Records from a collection
========================
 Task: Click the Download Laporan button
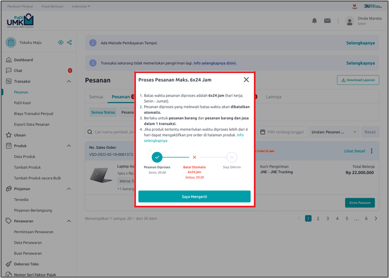358,80
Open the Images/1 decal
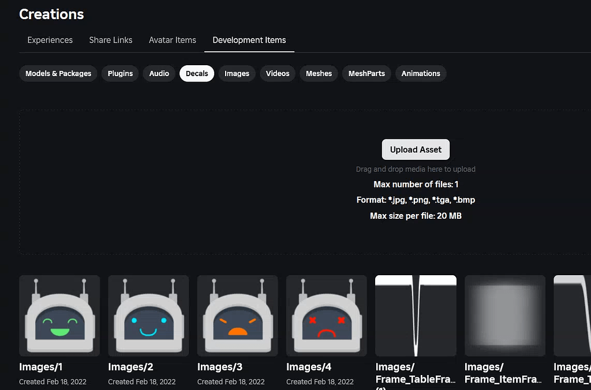Image resolution: width=591 pixels, height=390 pixels. [59, 316]
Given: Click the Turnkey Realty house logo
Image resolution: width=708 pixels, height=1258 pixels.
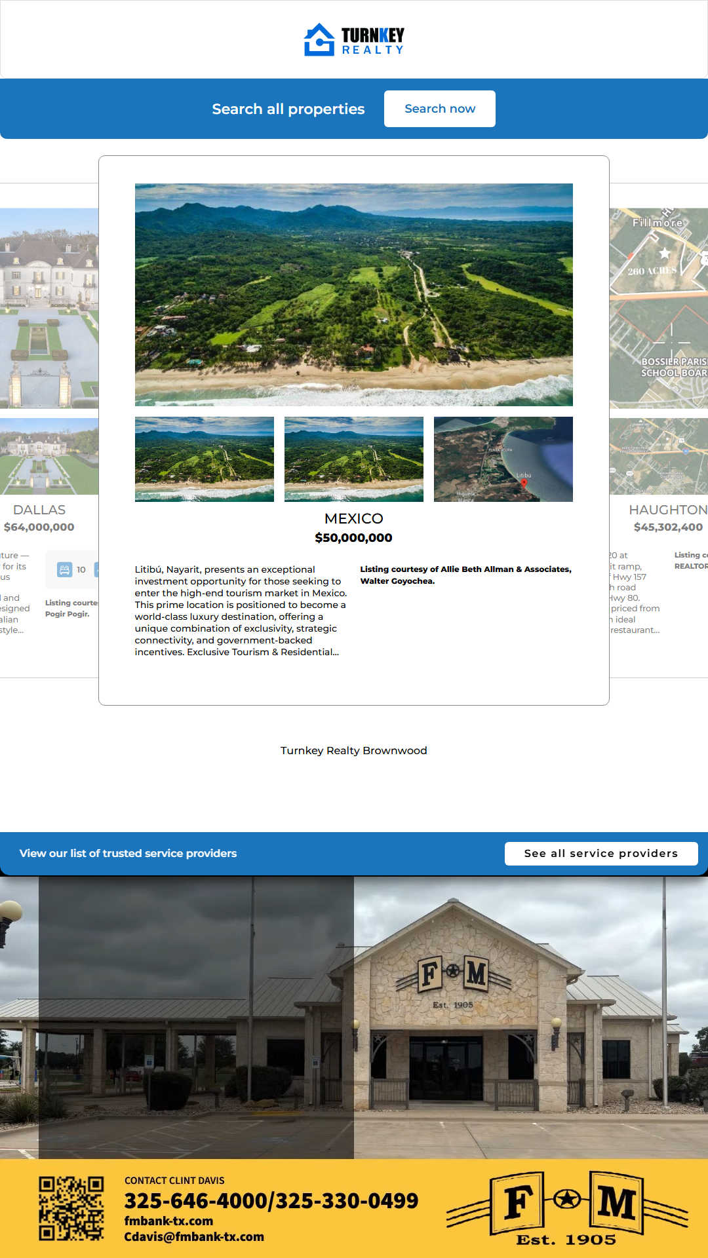Looking at the screenshot, I should coord(319,40).
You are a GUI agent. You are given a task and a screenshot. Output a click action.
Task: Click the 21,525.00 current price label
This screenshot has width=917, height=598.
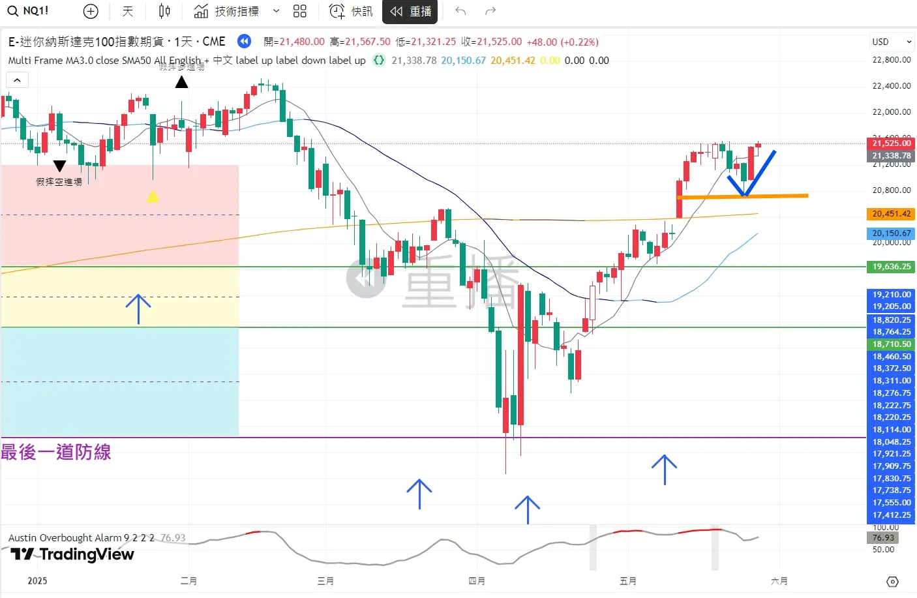click(x=891, y=143)
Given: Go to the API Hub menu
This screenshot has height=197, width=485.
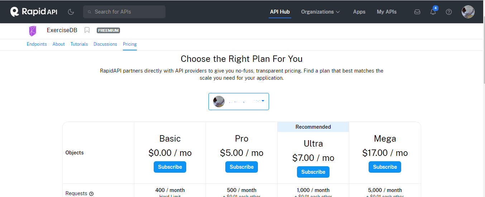Looking at the screenshot, I should [280, 12].
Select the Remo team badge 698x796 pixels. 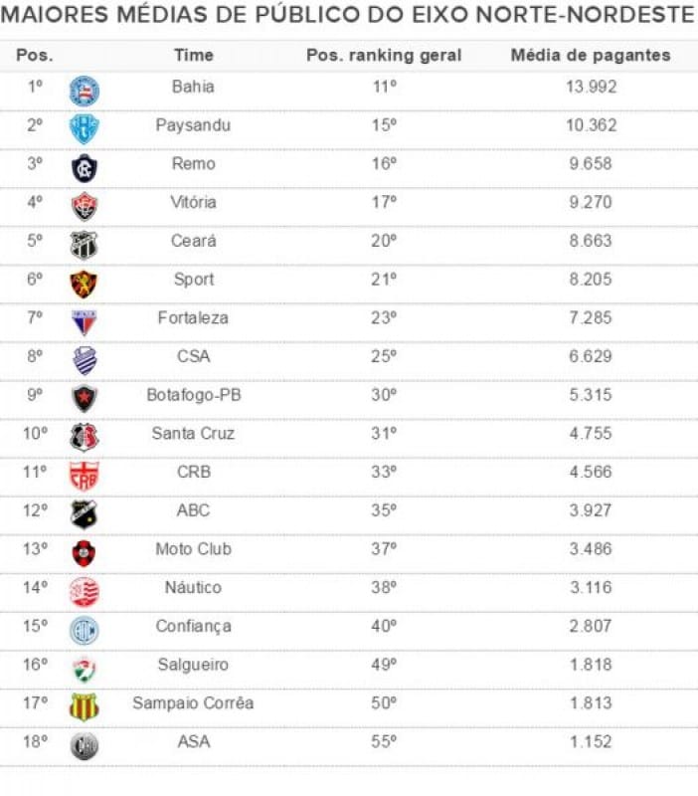84,168
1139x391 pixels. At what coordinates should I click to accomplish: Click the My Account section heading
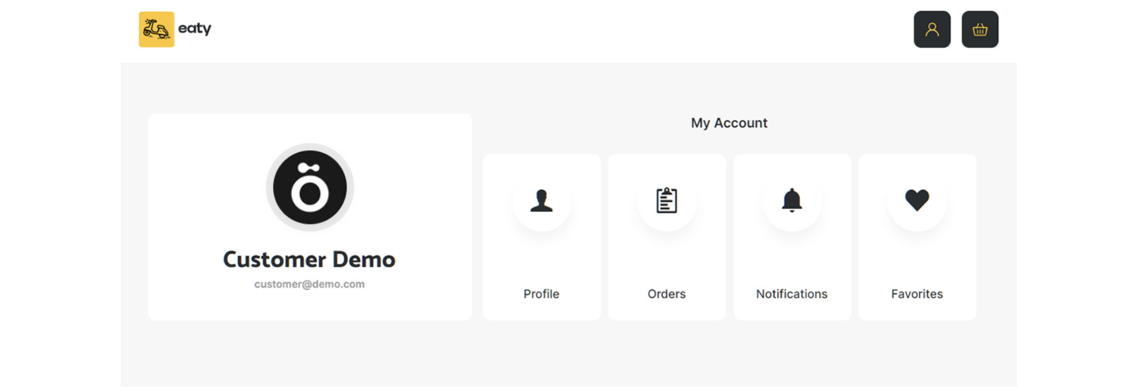729,123
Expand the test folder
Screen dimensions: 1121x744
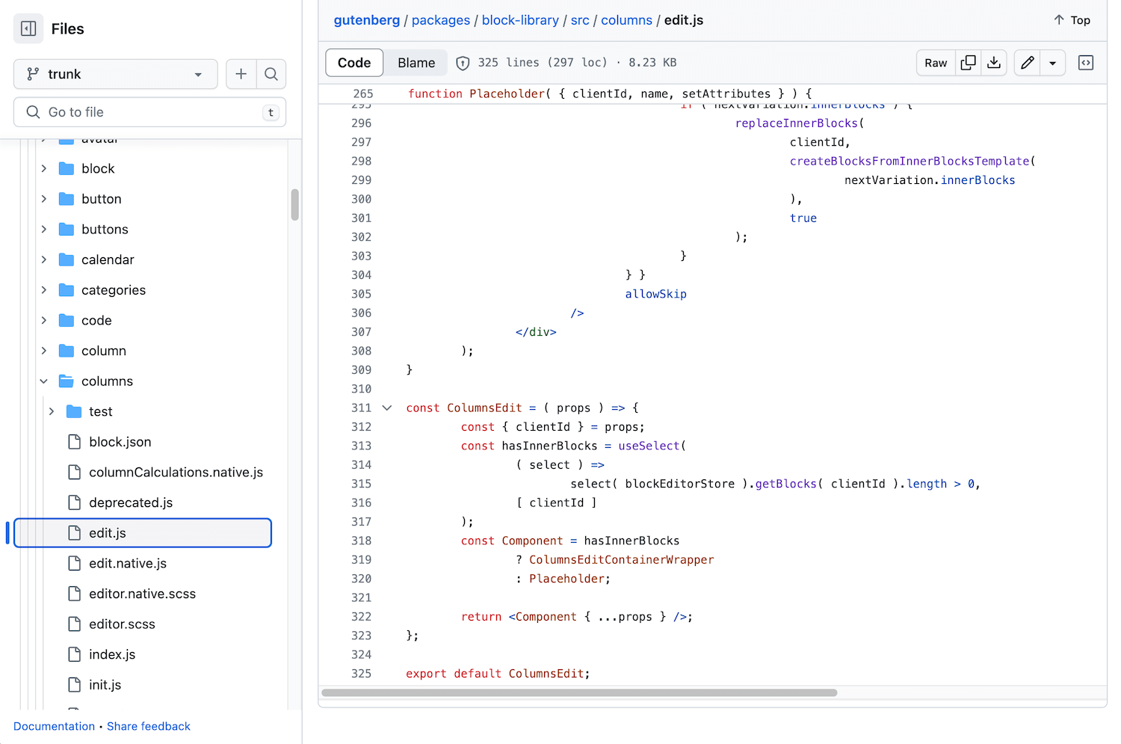tap(52, 411)
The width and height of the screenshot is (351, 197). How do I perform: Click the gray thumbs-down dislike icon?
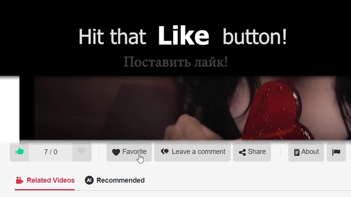82,151
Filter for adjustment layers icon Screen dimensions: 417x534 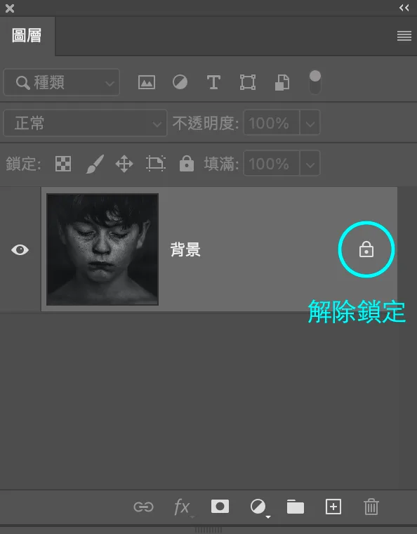(180, 82)
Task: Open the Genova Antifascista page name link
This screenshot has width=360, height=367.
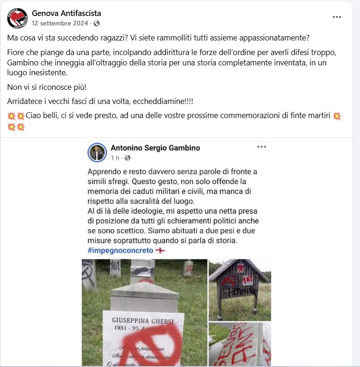Action: click(x=66, y=13)
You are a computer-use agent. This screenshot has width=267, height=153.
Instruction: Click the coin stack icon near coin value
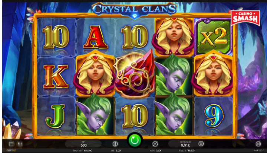point(201,144)
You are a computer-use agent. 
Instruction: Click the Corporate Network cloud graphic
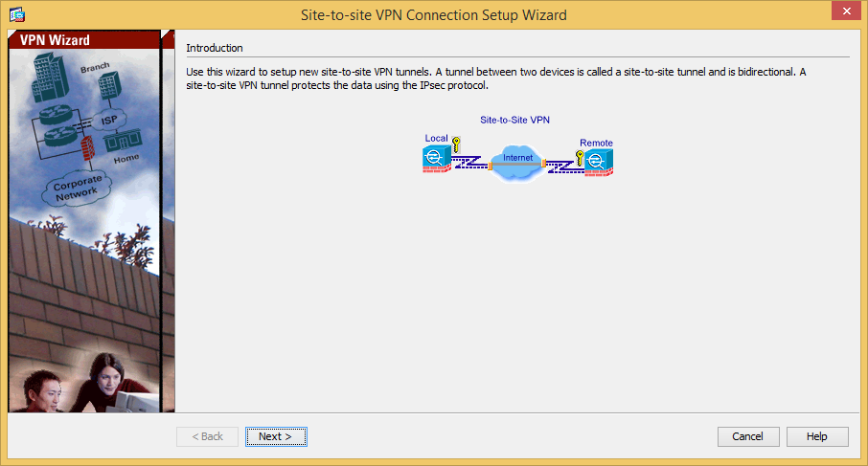pos(77,188)
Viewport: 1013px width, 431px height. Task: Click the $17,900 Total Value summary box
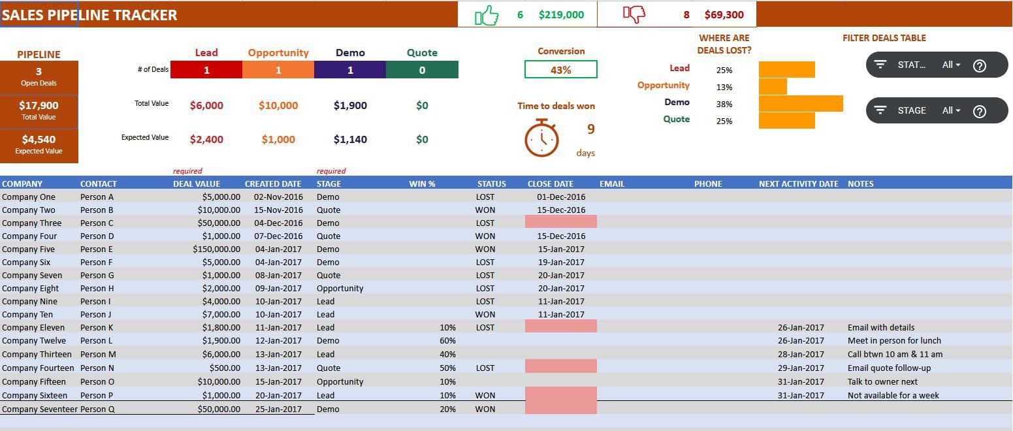point(39,110)
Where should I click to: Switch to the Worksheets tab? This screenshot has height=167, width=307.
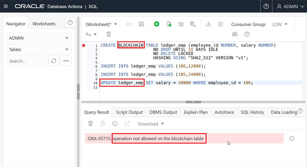(x=44, y=24)
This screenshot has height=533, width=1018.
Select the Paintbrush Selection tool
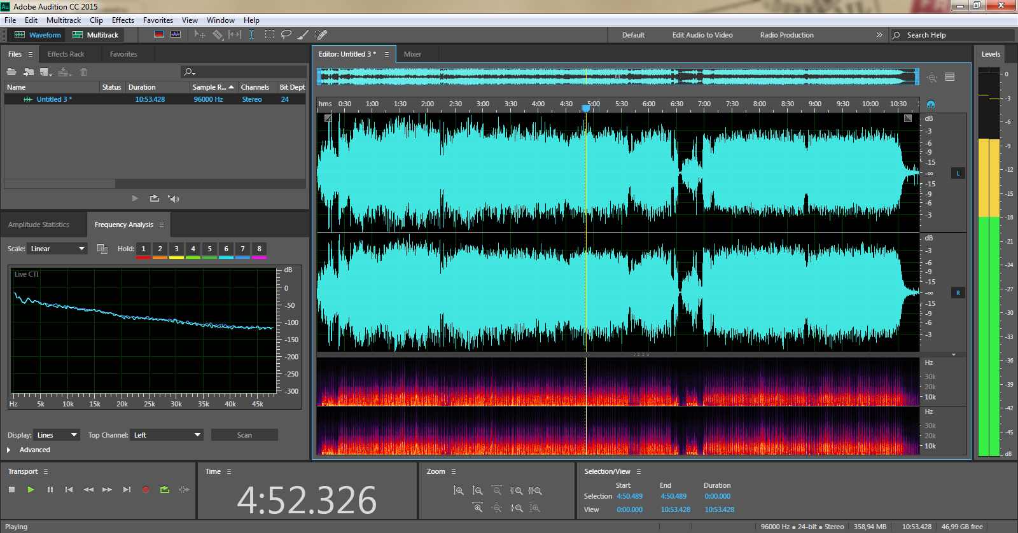[303, 34]
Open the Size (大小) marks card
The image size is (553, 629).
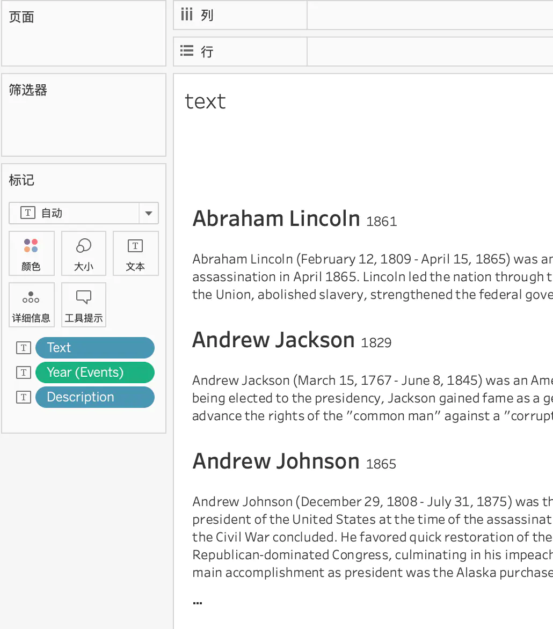tap(83, 253)
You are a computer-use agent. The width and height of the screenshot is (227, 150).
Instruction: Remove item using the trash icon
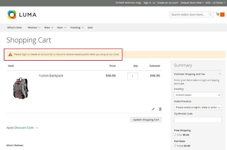point(160,109)
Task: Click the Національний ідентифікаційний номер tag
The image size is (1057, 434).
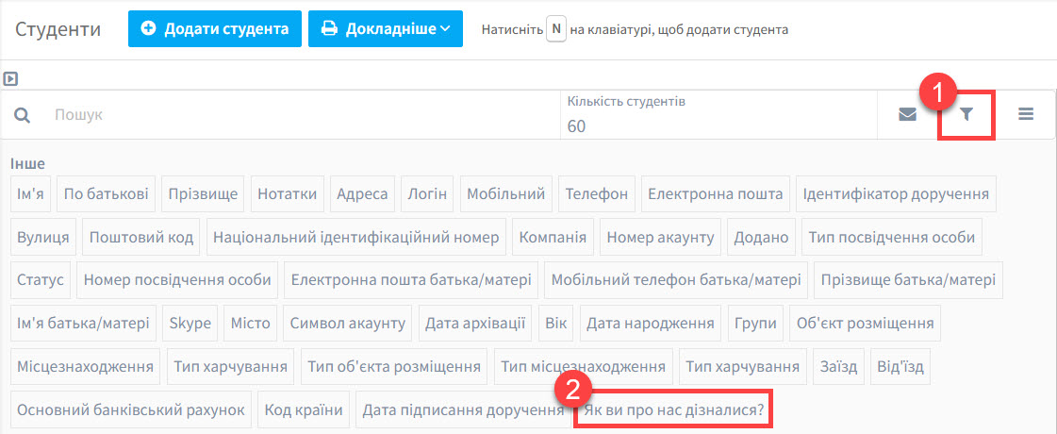Action: [356, 238]
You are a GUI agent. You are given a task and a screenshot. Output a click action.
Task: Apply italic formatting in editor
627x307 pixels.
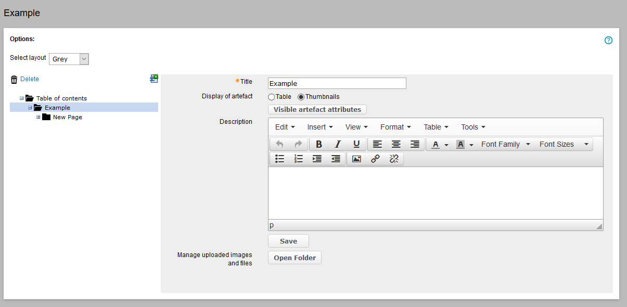pyautogui.click(x=338, y=145)
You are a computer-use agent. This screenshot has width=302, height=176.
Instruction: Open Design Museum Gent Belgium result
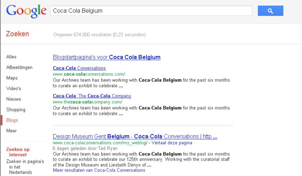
========================
Beginning at the line with "This screenshot has height=533, width=1018.", reproduce each line exactly through the last line of the records above, with pictures left out.

> [SOLUTION TO THE PROBLEM]:
This screenshot has height=533, width=1018.
Select the Paintbrush Selection tool
[303, 34]
Open the Size (大小) marks card
The image size is (553, 629).
tap(83, 253)
You are a computer-use agent. The width and height of the screenshot is (227, 150).
Instruction: Remove item using the trash icon
point(160,109)
Task: Click the Національний ідентифікаційний номер tag
The image size is (1057, 434).
Action: [356, 238]
You are a GUI agent. You are given a task and a screenshot. Output a click action.
Task: Apply italic formatting in editor
627x307 pixels.
pyautogui.click(x=338, y=145)
You are a computer-use agent. This screenshot has width=302, height=176.
Instruction: Open Design Museum Gent Belgium result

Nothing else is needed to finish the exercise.